START DATA TO EXAMINE
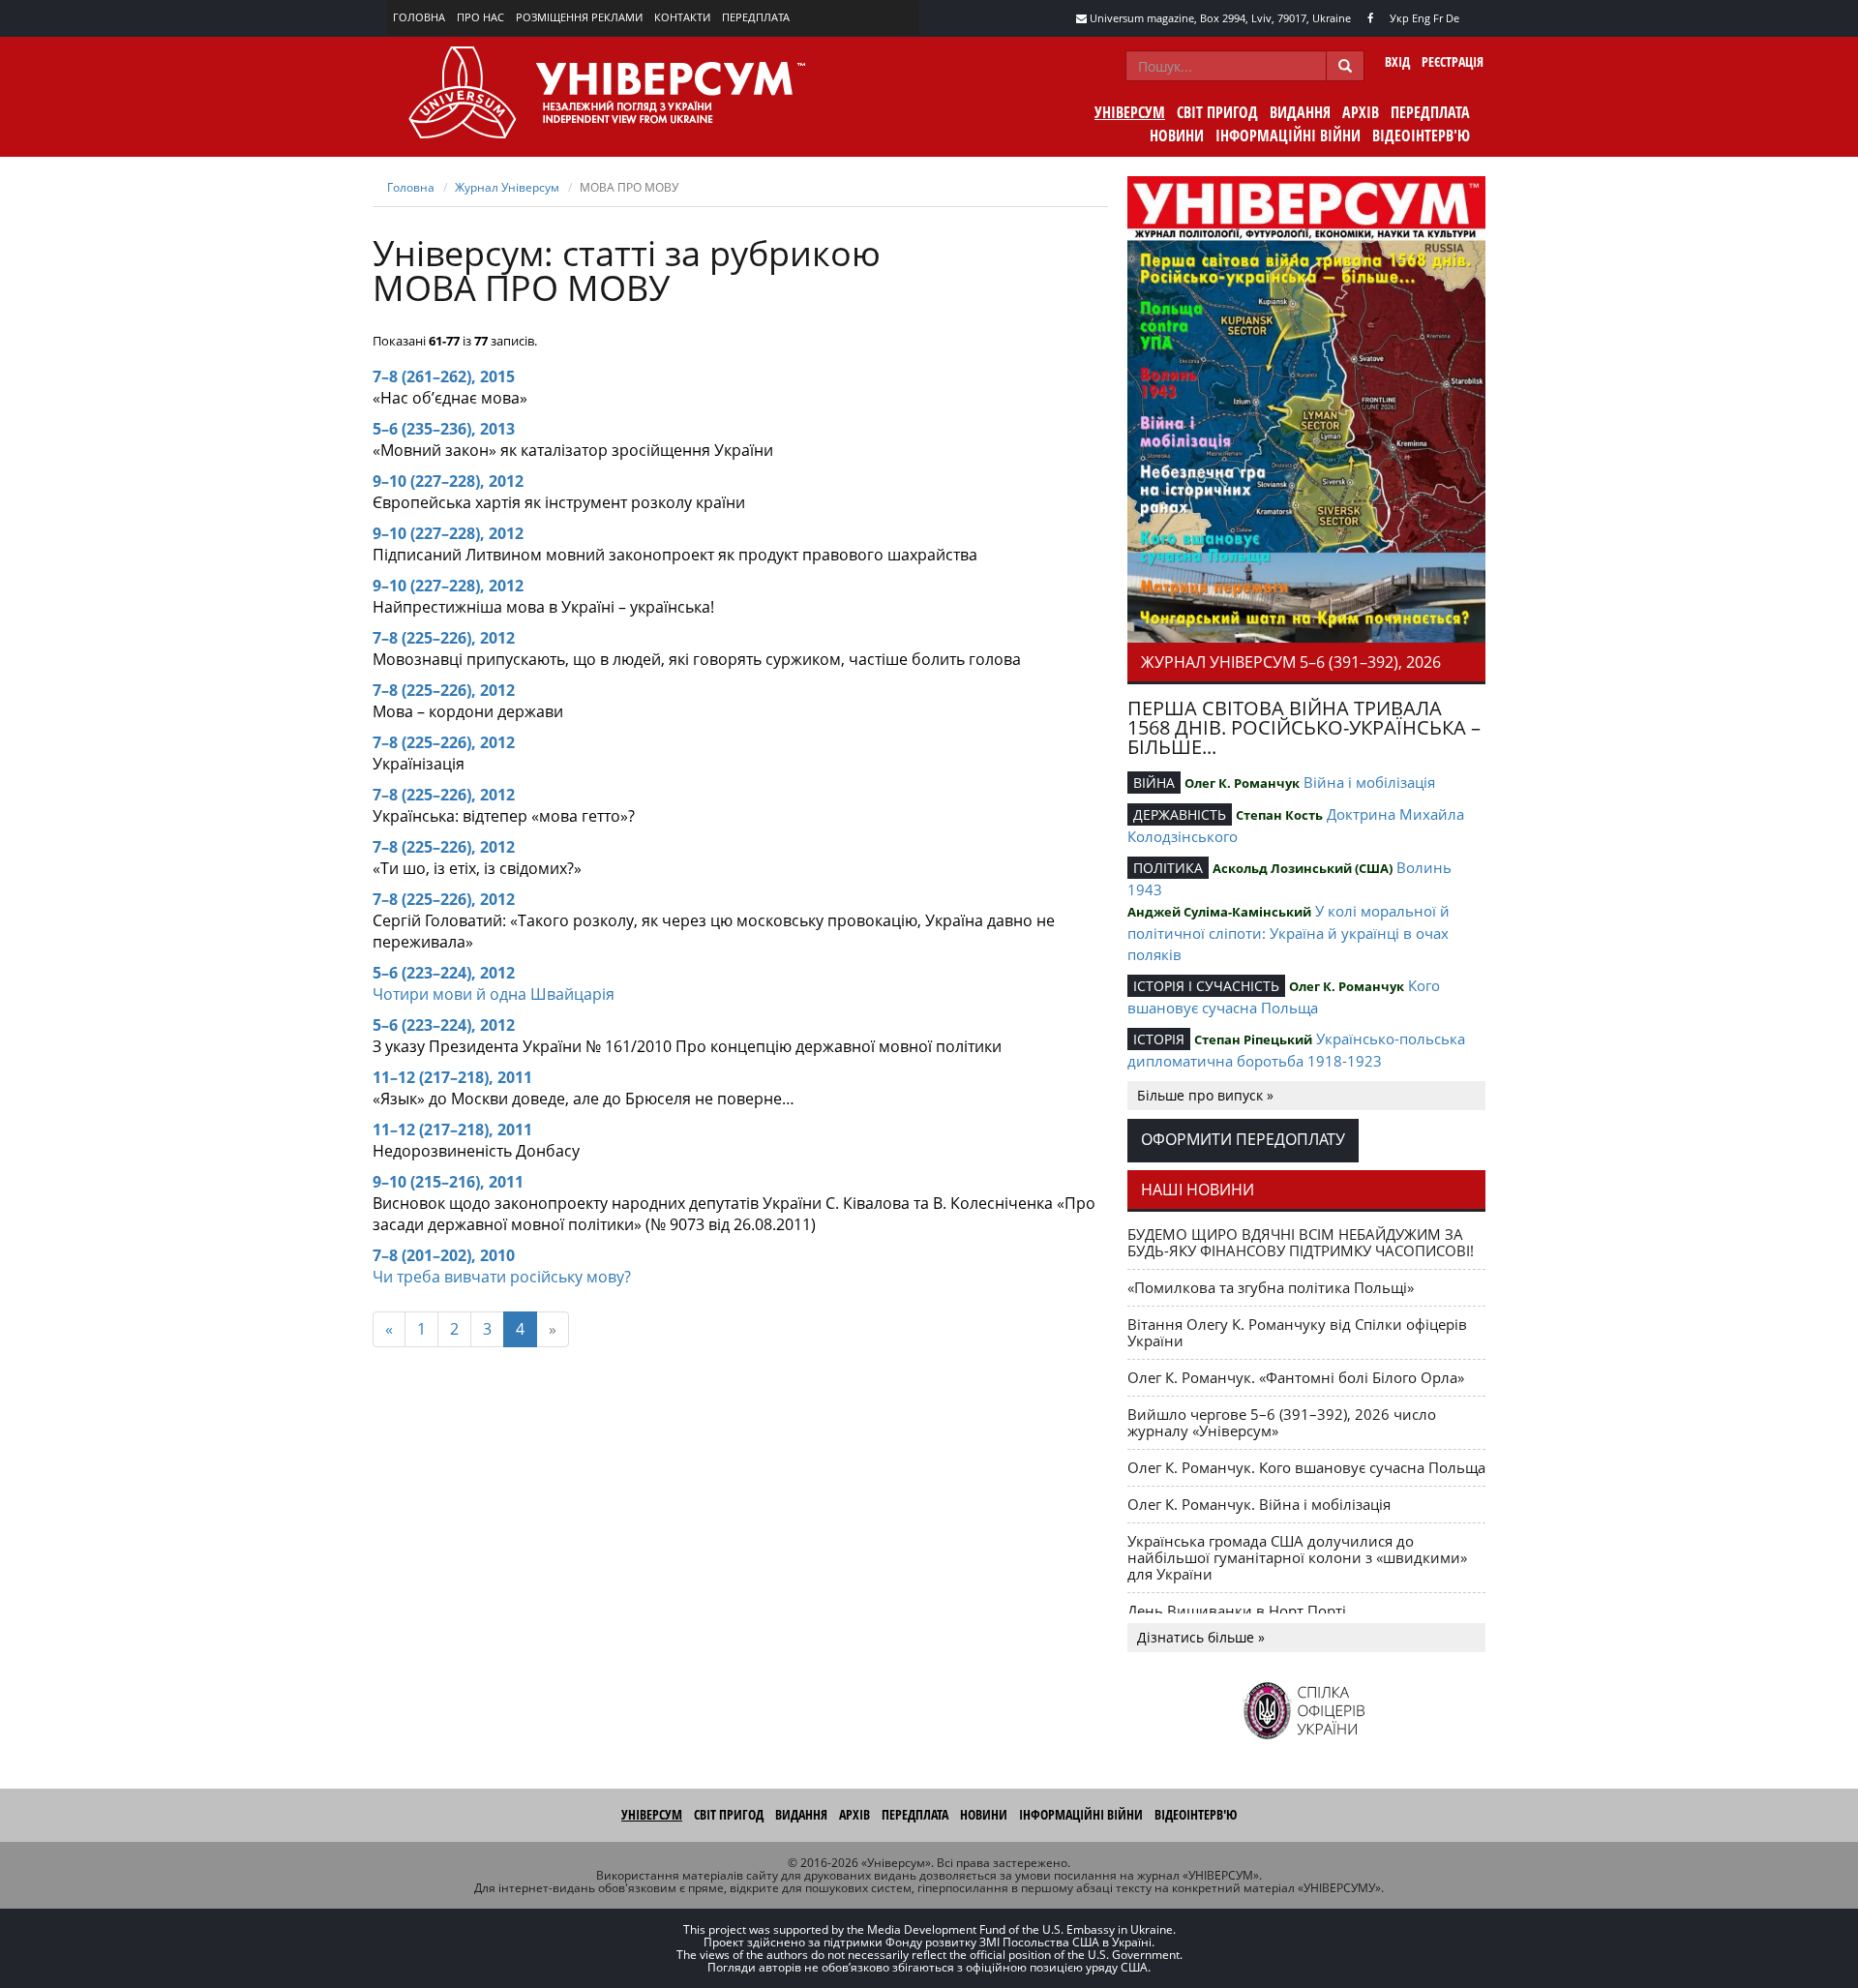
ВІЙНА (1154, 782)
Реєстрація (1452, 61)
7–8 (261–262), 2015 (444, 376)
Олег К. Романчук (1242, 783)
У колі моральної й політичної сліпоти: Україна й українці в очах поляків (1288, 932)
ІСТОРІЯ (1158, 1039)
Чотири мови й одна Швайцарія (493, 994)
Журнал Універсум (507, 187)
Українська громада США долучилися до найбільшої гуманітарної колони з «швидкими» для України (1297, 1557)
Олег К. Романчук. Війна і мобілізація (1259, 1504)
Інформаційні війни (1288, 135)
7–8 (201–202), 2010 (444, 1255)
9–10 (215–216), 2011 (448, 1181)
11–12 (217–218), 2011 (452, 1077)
END DATA TO EXAMINE
WHAT YOU WILL DO ::
Write down exactly the line with "Олег К. Романчук (1242, 783)", then each line after it through the end of the data.

OUTPUT FOR THIS EXERCISE ::
Олег К. Романчук (1242, 783)
У колі моральної й політичної сліпоти: Україна й українці в очах поляків (1288, 932)
ІСТОРІЯ (1158, 1039)
Чотири мови й одна Швайцарія (493, 994)
Журнал Універсум (507, 187)
Українська громада США долучилися до найбільшої гуманітарної колони з «швидкими» для України (1297, 1557)
Олег К. Романчук. Війна і мобілізація (1259, 1504)
Інформаційні війни (1288, 135)
7–8 (201–202), 2010 (444, 1255)
9–10 (215–216), 2011 (448, 1181)
11–12 (217–218), 2011 (452, 1077)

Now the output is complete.